══ Document text
Updated – 2017-05-30

Definitions

In the terms set forth below, “WYVERN” is defined as Wyvern, Ltd. a Delaware corporation headquartered at The Yardley Grist Mill, 10 N Main Street, Suite B, Yardley, PA 19067, USA, as a wholly-owned subsidiary of Nexus Services America, LLC.

 “Fee-Based Services” include but are not limited to paid online access to Aviation Insight, The Wyvern Report, the Pilot & Aircraft Safety Survey (“PASS”) program, the Safety Intelligence Report (“SIR”) system or the Wyvern Quality and Safety Management System (QSMS).

”Subscriber” or “Member” means the person or entity that uses any of the WYVERN Websites or Fee-Based Services subject to these Terms of Service.

“Sales Order” or “Sales Agreement” means the form (whether paper or electronic) on which the Subscriber applies for Fee-Based-Services.

“Terms of Services” or “Terms” include the following provisions as maintained at www.wyvernltd.com and the provisions in your Sales Order that set forth the manner in which WYVERN provides Websites and Fee-Based Services to Subscribers.

Acceptance of Terms

By using any WYVERN Fee-Based Services, you agree that your use of any Fee-Based Services will be governed by these Terms. Your continued use of any WYVERN Websites or Fee-Based Services shall be deemed your acceptance of these Terms.

Fee-Based Service Charges

Subscriber access to the Fee-Based Services will be activated upon receipt of the executed Sales Agreement and initial term payment and will continue so long as fees are paid according to terms.

Subscriber agrees to pay, the Fee-Based Services charges set forth in the Sales Agreement.

Acceptable methods of payment to WYVERN are credit card, check, or wire / electronic funds transfer. Payment will be made according to the terms of the Sales Agreement signed by the Subscriber.
════
══ Provided data
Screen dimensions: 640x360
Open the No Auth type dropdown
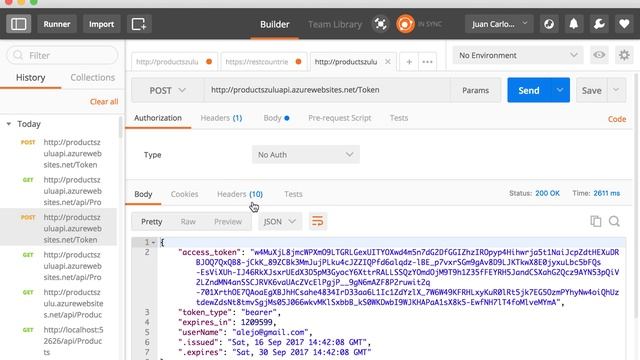pyautogui.click(x=306, y=155)
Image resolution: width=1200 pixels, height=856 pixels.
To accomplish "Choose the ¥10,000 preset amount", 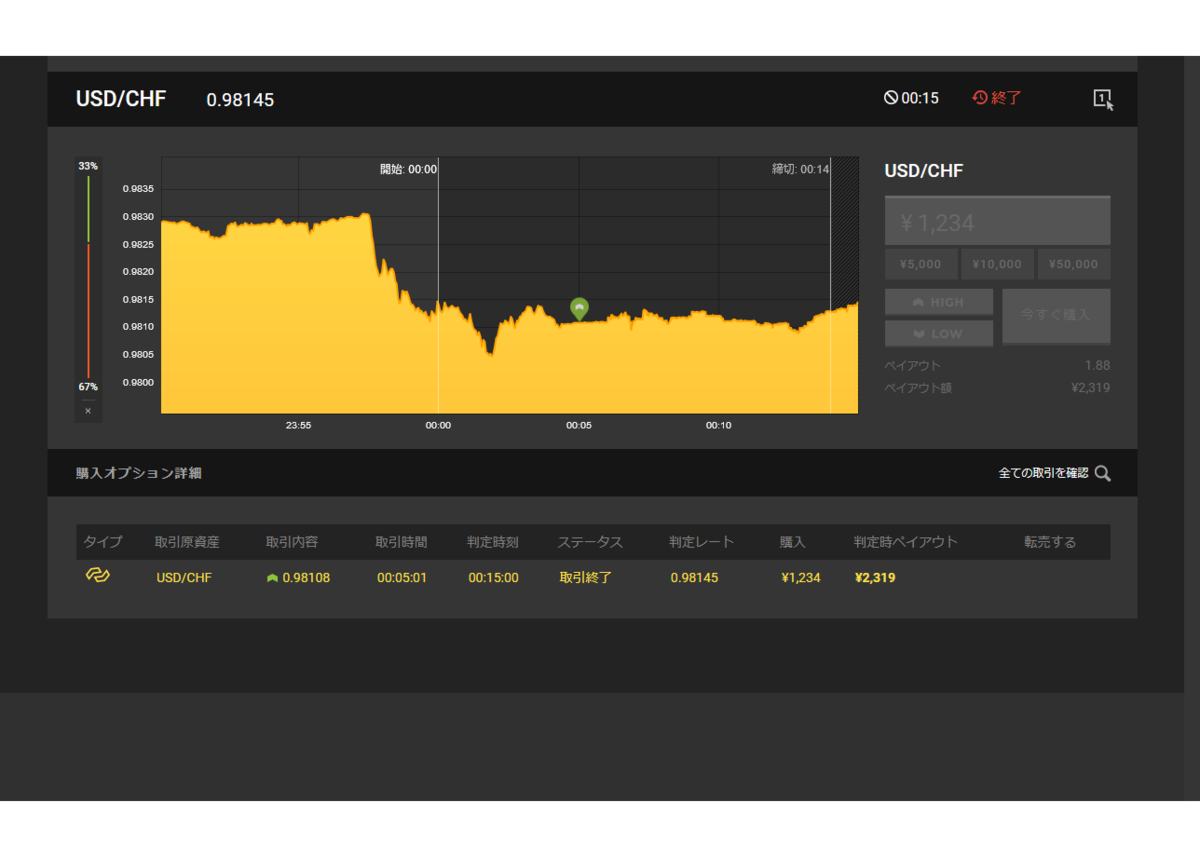I will pyautogui.click(x=997, y=264).
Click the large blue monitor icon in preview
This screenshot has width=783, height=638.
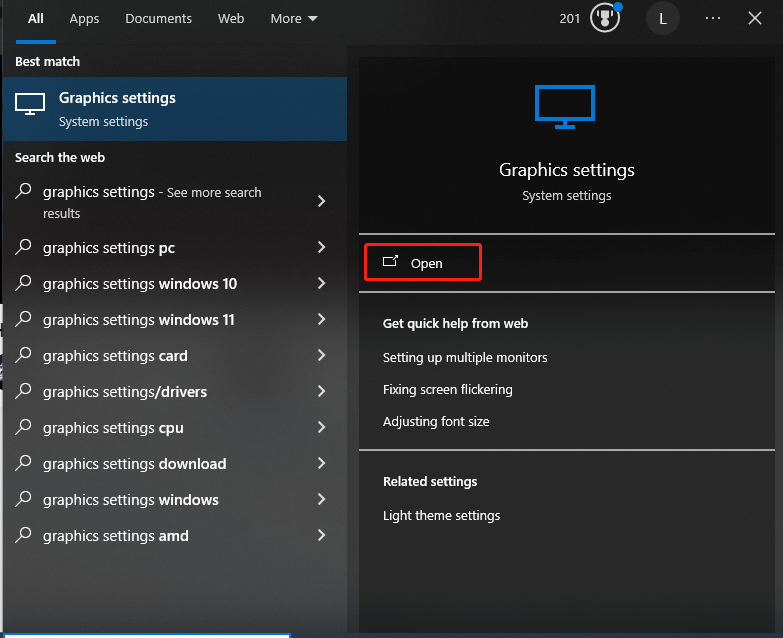click(x=565, y=106)
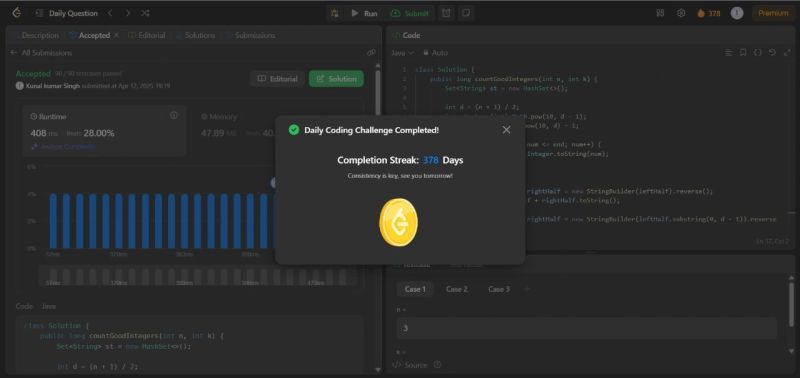The image size is (800, 378).
Task: Open settings gear icon
Action: (x=681, y=13)
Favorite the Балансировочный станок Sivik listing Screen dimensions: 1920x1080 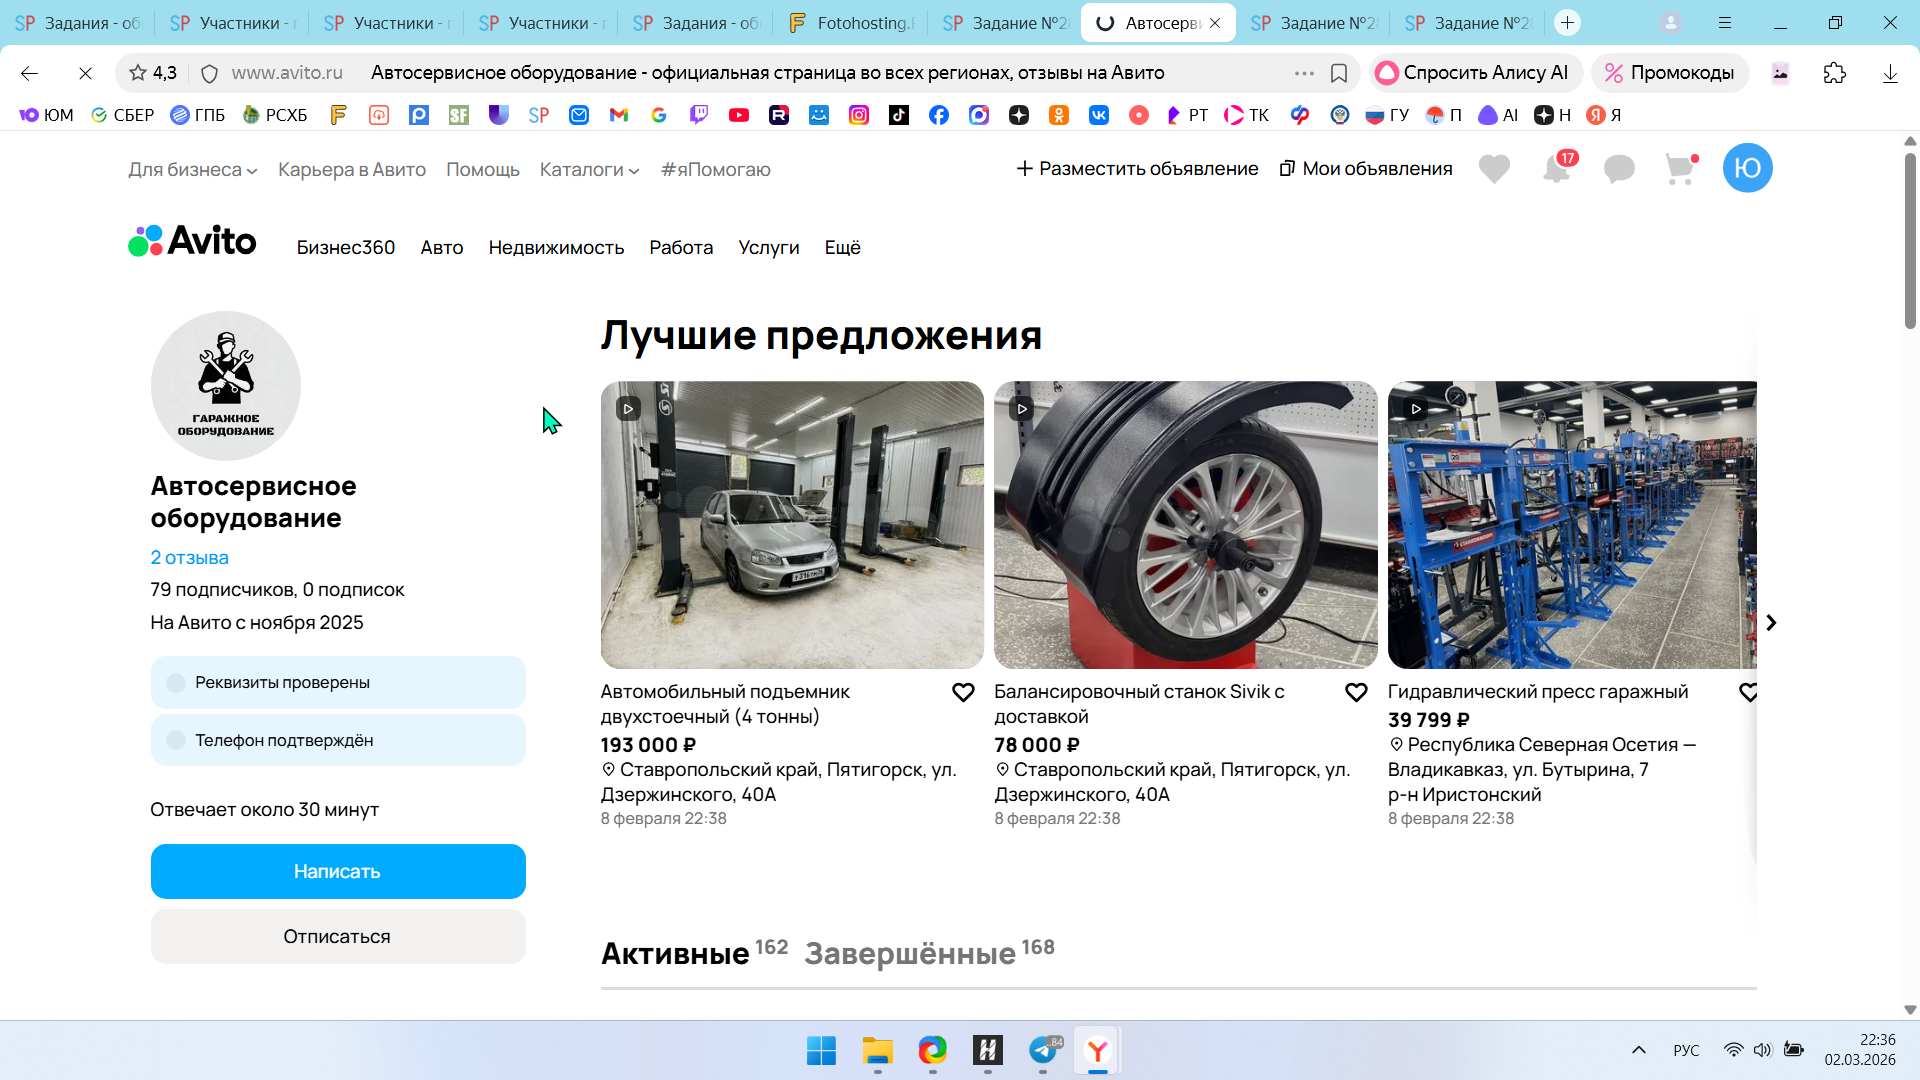point(1356,692)
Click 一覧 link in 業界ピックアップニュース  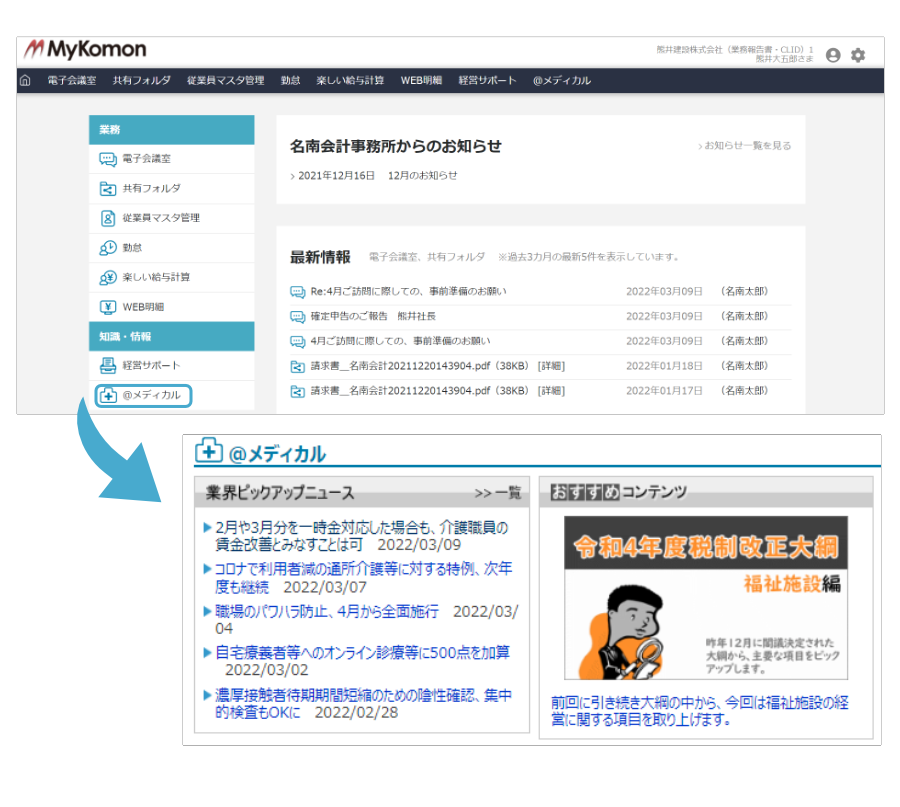[x=498, y=493]
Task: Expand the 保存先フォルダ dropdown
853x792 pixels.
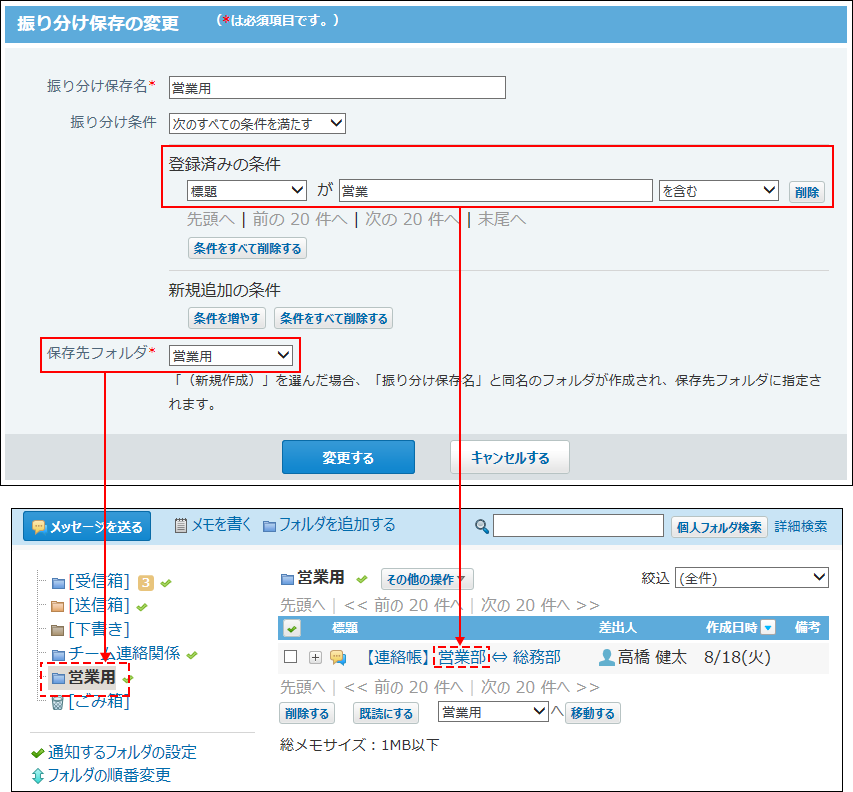Action: click(230, 355)
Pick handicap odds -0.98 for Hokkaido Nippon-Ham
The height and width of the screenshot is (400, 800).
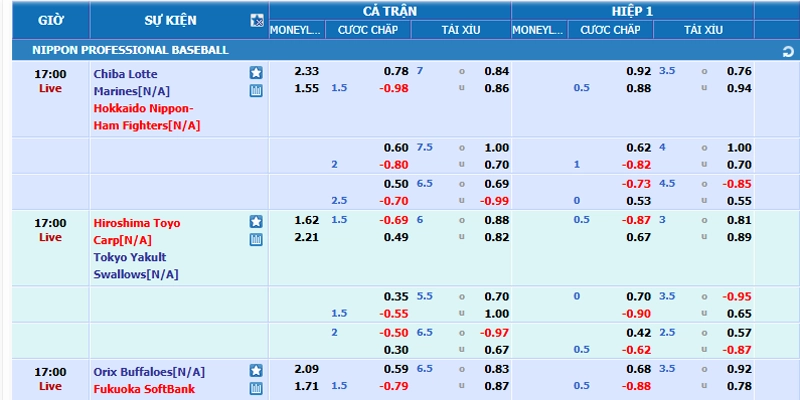[x=394, y=88]
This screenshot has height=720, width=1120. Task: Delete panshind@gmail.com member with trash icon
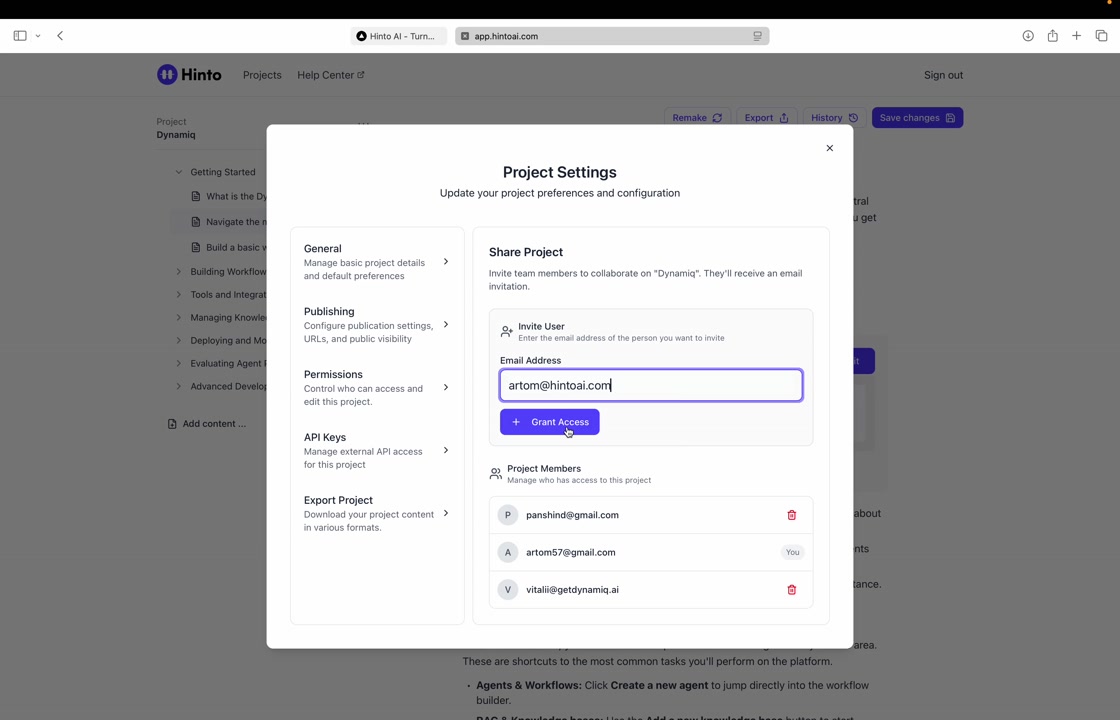tap(791, 515)
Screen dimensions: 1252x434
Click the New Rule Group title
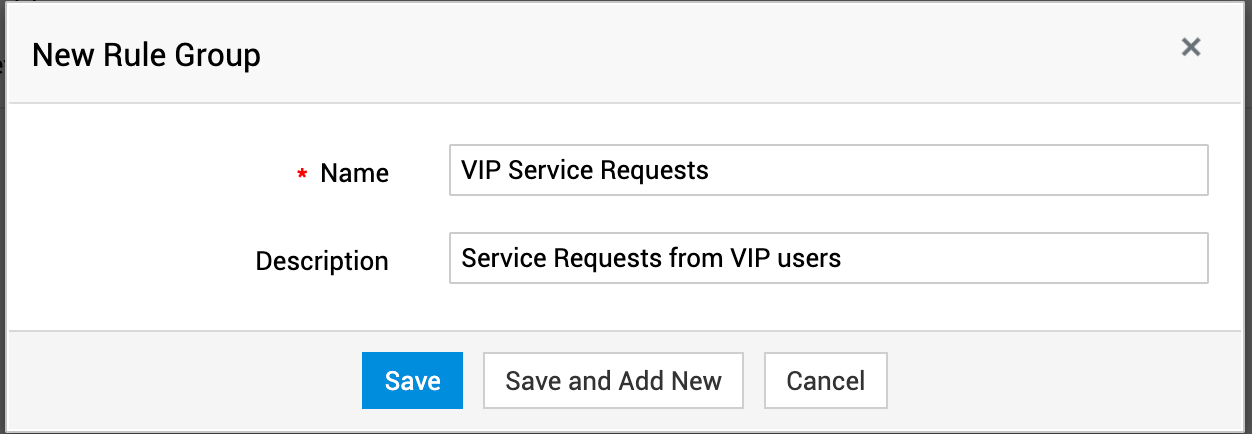[146, 55]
════
• Given instruction 1:
Please answer these questions using the Wyvern terms of service:
(a) In which state is Wyvern, Ltd. a corporation?
(b) Which company is Wyvern, Ltd. a wholly-owned subsidiary of?
(c) Which methods of payment to Wyvern are acceptable?
• Given instruction 2:
Return the Wyvern terms of service word for word, from "Definitions" to "Services America, LLC.".

• Task solution 1:
(a) Delaware
(b) Nexus Services America, LLC
(c) Credit card, check, or wire / electronic funds transfer

• Task solution 2:
Definitions

In the terms set forth below, “WYVERN” is defined as Wyvern, Ltd. a Delaware corporation headquartered at The Yardley Grist Mill, 10 N Main Street, Suite B, Yardley, PA 19067, USA, as a wholly-owned subsidiary of Nexus Services America, LLC.